In January 2010 the FDA updated warfarin's label to say
that information on these variants can assist physicians in
selecting a starting dose of the drug. The agency also
provided initial dosage recommendations for patients with
different variant combinations. The FDA does not, however,
require that genetic testing be done before prescribing
warfarin.
There's actually a fairly decent chance that you do have a secure way to access your medical records online. About 38% of patients in the US have a record in an Epic (disclaimer: my employer) EMR system. If you're part of that population, chances are good that you have access to Epic's MyChart web portal [1]. Each organization brands this portal as their own so I recommend asking your doctor's front desk staff about it.
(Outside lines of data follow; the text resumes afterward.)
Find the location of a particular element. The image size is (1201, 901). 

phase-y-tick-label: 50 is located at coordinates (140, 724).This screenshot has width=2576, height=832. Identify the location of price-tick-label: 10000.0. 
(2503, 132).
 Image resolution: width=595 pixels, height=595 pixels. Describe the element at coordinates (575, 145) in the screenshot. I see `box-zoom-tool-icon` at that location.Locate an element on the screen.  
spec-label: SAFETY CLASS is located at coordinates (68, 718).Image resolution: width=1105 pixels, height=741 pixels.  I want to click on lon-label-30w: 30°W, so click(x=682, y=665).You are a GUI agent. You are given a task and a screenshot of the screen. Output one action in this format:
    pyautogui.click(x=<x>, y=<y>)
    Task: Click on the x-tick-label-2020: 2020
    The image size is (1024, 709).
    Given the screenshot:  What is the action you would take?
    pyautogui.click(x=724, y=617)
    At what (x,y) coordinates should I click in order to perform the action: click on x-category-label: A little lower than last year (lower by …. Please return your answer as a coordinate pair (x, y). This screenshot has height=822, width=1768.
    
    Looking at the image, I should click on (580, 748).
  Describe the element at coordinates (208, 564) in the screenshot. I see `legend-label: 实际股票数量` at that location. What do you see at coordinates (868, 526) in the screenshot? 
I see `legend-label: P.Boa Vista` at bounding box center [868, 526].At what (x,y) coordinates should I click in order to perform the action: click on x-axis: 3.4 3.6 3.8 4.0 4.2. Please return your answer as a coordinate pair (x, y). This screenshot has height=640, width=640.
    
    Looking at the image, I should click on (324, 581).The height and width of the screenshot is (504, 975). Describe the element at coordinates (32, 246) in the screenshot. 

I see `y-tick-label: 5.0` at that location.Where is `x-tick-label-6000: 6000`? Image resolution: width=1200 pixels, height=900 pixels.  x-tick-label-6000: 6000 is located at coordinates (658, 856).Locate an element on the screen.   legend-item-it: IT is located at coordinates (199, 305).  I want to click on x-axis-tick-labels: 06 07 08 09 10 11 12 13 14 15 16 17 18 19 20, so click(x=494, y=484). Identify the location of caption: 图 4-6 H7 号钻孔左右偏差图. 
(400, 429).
And more directly to the OP's point, Epic certainly was once a startup (3 employees 30 years ago, 5000 today) that has tackled some very big problems.
I don't refute that there are many more startups working on products that won't quite save the world, but is that such a bad thing? P.T Barnum was organizing circus acts while his contemporaries Carnegie, Rockefeller, and Morgan were shifting the very foundation of our society (literally and figuratively). Doesn't mean Barnum doesn't have a legacy of his own though.
The industry is much different today than it was when Epic was small. Even established companies now struggle to keep their clients from migrating to Epic. Epic's ability to connect different hospitals and physician practices trumps most other functionality.
Instead of thinking of an MVP as a single _thing_, we just made things easy and called everything we did our "MVP" until we started doing recurring sales.